Now we’ll test if this network looks like a preferential attachment network comparing to our network with isolates removed.
library(intergraph)
#create empty dataframe for simulations
trials<-data.frame(id=1:100, gdens=NA, gtrans=NA, cent.deg=NA, cent.bet=NA)
#simulate PA networks and add stats to trials dataframe: size
for ( i in 1:100 ){
pa.ig<- igraph::sample_pa(n = network.size(new4.stat), directed=TRUE)
pa.stat<-intergraph::asNetwork(pa.ig)
trials$gdens<-gden(pa.stat)
trials$gtrans[i] <- gtrans(pa.stat)
trials$cent.deg[i] <- centralization(pa.stat, FUN=degree, cmode="indegree")
trials$cent.bet[i] <-centralization(pa.stat, FUN=betweenness)
}
summary(trials)
id gdens gtrans cent.deg
Min. : 1.00 Min. :0.08333 Min. :0 Min. :0.2066
1st Qu.: 25.75 1st Qu.:0.08333 1st Qu.:0 1st Qu.:0.3058
Median : 50.50 Median :0.08333 Median :0 Median :0.4050
Mean : 50.50 Mean :0.08333 Mean :0 Mean :0.4615
3rd Qu.: 75.25 3rd Qu.:0.08333 3rd Qu.:0 3rd Qu.:0.6033
Max. :100.00 Max. :0.08333 Max. :0 Max. :0.9008
cent.bet
Min. :0.006612
1st Qu.:0.023554
Median :0.036364
Mean :0.042810
3rd Qu.:0.058884
Max. :0.129752
sim.t<-function(g, trials){
temp<-data.frame(density=c(gden(g),mean(trials$gdens),sd(trials$gdens)),
transitivity=c(gtrans(g),mean(trials$gtrans),sd(trials$gtrans)),
indegCent=c(centralization(g, FUN=degree, cmode="indegree"),mean(trials$cent.deg), sd(trials$cent.deg)),
betwCent=c(centralization(g, FUN=betweenness), mean(trials$cent.bet), sd(trials$cent.bet)))

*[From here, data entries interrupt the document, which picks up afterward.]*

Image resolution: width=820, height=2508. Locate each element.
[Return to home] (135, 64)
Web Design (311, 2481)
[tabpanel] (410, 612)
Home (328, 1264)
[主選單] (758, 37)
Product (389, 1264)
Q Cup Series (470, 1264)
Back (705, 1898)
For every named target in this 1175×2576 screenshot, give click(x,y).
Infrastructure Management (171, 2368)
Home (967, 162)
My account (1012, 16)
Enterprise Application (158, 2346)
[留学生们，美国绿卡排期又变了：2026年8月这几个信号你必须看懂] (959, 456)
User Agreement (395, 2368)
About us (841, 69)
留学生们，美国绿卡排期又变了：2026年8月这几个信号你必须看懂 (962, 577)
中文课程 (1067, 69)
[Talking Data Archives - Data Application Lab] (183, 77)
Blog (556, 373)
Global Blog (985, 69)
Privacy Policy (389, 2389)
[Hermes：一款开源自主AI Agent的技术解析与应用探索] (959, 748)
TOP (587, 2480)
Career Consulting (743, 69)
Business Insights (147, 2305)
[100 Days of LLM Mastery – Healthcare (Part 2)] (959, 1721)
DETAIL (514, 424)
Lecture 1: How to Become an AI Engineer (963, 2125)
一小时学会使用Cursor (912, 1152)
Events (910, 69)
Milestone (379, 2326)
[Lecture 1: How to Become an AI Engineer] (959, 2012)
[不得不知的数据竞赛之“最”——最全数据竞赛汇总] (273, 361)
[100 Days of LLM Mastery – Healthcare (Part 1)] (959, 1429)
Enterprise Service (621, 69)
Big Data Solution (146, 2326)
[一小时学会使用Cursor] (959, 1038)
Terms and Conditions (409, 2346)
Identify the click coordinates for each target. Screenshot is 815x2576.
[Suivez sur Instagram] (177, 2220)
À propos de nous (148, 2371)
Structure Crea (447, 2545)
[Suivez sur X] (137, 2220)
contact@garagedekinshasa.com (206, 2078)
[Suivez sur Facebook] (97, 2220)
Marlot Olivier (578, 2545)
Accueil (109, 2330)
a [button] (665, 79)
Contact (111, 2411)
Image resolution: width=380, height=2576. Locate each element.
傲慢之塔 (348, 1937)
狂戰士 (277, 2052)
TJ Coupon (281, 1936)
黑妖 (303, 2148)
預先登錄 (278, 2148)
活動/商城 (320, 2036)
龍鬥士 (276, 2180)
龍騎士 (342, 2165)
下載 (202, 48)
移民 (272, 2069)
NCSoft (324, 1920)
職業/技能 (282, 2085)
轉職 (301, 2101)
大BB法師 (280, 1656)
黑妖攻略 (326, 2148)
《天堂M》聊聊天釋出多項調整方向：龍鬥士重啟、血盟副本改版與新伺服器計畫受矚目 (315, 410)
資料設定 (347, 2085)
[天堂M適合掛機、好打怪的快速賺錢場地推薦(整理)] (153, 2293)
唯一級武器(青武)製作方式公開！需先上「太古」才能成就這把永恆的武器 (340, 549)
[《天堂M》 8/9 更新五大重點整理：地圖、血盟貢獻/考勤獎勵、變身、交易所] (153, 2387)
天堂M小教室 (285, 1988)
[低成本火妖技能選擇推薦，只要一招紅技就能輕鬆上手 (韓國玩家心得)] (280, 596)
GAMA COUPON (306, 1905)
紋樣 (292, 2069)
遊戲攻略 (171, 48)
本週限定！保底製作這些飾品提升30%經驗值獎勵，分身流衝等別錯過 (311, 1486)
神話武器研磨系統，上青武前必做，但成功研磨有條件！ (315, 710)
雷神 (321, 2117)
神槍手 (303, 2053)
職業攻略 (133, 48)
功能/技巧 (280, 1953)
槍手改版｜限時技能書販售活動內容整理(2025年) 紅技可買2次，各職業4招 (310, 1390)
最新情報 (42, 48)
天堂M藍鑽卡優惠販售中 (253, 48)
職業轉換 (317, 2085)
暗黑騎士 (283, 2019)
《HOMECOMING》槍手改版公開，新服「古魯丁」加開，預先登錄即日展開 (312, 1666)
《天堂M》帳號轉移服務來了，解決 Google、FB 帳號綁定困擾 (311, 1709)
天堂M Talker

rownames(temp)<-c("Observed","Simulated", "SD")
temp<-data.frame(t(temp))
temp$tvalue<-(temp$Observed-temp$Simulated)/temp$SD
temp
}
plot.sim.t<-function(g,trials){
temp<-data.frame(net.stat=c("gtrans","cent.deg","cent.bet"), x=c(gtrans(g),centralization(g, FUN=degree, cmode="indegree"), centralization(g, FUN=betweenness)))
trials%>%
select(gtrans:cent.bet)%>%
gather(key="net.stat",value = "estimate")%>%
ggplot(aes(estimate)) +
geom_histogram() +
facet_wrap(net.stat ~ ., scales="free", ncol=3) +
geom_vline(data=temp, aes(xintercept=x),
linetype="dashed", size=1, colour="red")
}
#check for differences from null
sim.t(g=new4.stat,trials)
Observed Simulated SD tvalue
density 0.2575758 0.08333333 0.00000000 Inf
transitivity 0.6016949 0.00000000 0.00000000 Inf
indegCent 0.6115702 0.46148760 0.15963585 0.9401563
betwCent 0.3661157 0.04280992 0.02605203 12.4100023
plot.sim.t(new4.stat, trials)
So, this is interesting, which is that both betweenness and transitivity are very different from random, but degree centrality is not. So, even though this network looks random based on number of connections, it’s actually not, because of the nature of those connections? At least in comparison to a preferential attachment network.